Para entonces, un tipo corpulento que debía de ser el escultor desaparecido había conseguido levantarse del lío de sábanas de la cama, en el otro extremo de la estancia. También él estaba completamente desnudo y preparado para otra clase muy distinta de combate. El hombre, calvo y ya no joven, tenía un torso poderoso y una barba espesa, larga como mi antebrazo. Tras incorporarse, emprendió una carrera impresionante por el polvoriento suelo del estudio entre sonoras imprecaciones.
Aquel par de artistas eran unos cerdos chillones. No era extraño que vivieran en el campo, donde no había vecinos a los que molestar.
Rubinia seguía gritando y agitándose con tal frenesí que no advertí que su amante había cogido un cincel y un macillo, pero el hombre falló su primer golpe y el macillo pasó rozándome la oreja izquierda con un silbido. Cuando repitió la acometida, esta vez con el buril, me volví bruscamente, cubriéndome detrás de la muchacha. Rubinia me mordió en la muñeca y perdí cualquier reparo a utilizarla como escudo.
Arrastrándola conmigo sin separarme de ella, me escabullí tras una estatua mientras Orontes atacaba. El cincel resbaló en la talla medio acabada de un ninfa, para la cual había servido de modelo alguien más esbelta que la recia mujer que yo intentaba dominar. Rubinia arrastró los pies mientras trataba de rodear con las piernas las pantorrillas de la ninfa. Tiré de ella para evitarlo, aunque empezaba a resbalarme de las manos el lienzo y con él su espléndido contenido. La tela ya se arrastraba por el suelo y muy pronto iba a escapárseme también la muchacha.
El hombre apareció de pronto desde detrás de un grupo escultórico de mármol. Retrocedí de un salto y a punto estuve de tropezar con una escalera. Mi adversario era más alto que yo, pero la bebida y la agitación lo hacían más torpe; su cráneo abovedado fue a golpear contra el obstáculo. Mientras maldecía, aproveché la que podía ser mi única oportunidad. Ya no podía seguir dominando a la muchacha, de modo que la empujé lo más lejos que pude, acompañando el gesto con un doloroso impacto de mi bota en sus espléndidas posaderas.

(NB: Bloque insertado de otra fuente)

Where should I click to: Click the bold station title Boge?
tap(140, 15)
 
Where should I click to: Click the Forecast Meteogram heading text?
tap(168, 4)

Rubinia se estrelló contra un frontón y soltó otra salva de maldiciones cuarteleras.
Agarré al aturdido escultor y, pese a su fuerza, antes de que se diera cuenta de mis intenciones lo obligué a girar en un semicírculo. A continuación, lo introduje en un sarcófago colocado de pie como para acoger a un visitante y, cogiendo la maciza tapa con ambas manos, traté de arrastrarla para dejar encerrado en el ataúd al hombre al que se había encargado su reparación.
El peso de la tapa de piedra me sorprendió y sólo logré encajarla a medias antes de que Rubinia se lanzara de nuevo al asalto, arrojándose sobre mí por detrás y tratando de arrancarme los cabellos a tirones. ¡Dioses benditos, aquella mujer era una roca! Cuando me revolví para plantarle cara, me soltó y cogió el mazo. Me llovieron golpes por todas partes aunque, afortunadamente, la muchacha tenía una idea bastante vaga de cómo acertar en un blanco. Y como no dejaba de saltar a mi alrededor igual que una mofeta enloquecida, soltando puntapiés dirigidos a la parte de mi cuerpo que prefiero que nadie ataque jamás, aún le resultaba más difícil golpear con precisión.
Mi estado era poco menos que desesperado, pues tenía que dominar a los dos a la vez. Conseguí apoyarme contra la tapa del sarcófago para mantener a Orontes atrapado detrás de mí y, al mismo tiempo, agarré por la muñeca, con todas mis fuerzas, la mano con la que Rubinia blandía el mazo. Durante unos segundos, ella insistió en sus intentos de matarme mientras yo hacía lo posible por evitarlo. Por último, la obligué a soltar el arma, la golpeé en la sien con el puño y la inmovilicé.
En aquel momento, la puerta se abrió de golpe y entró en el local una figura baja y rechoncha, rematada por unos revueltos rizos grises, que me resultó familiar.
—¡Por Cerbero! —estalló mi padre con lo que yo esperaba que fuera admiración—. ¡Te dejo solo apenas un momento y te encuentro luchando con una ninfa desnuda!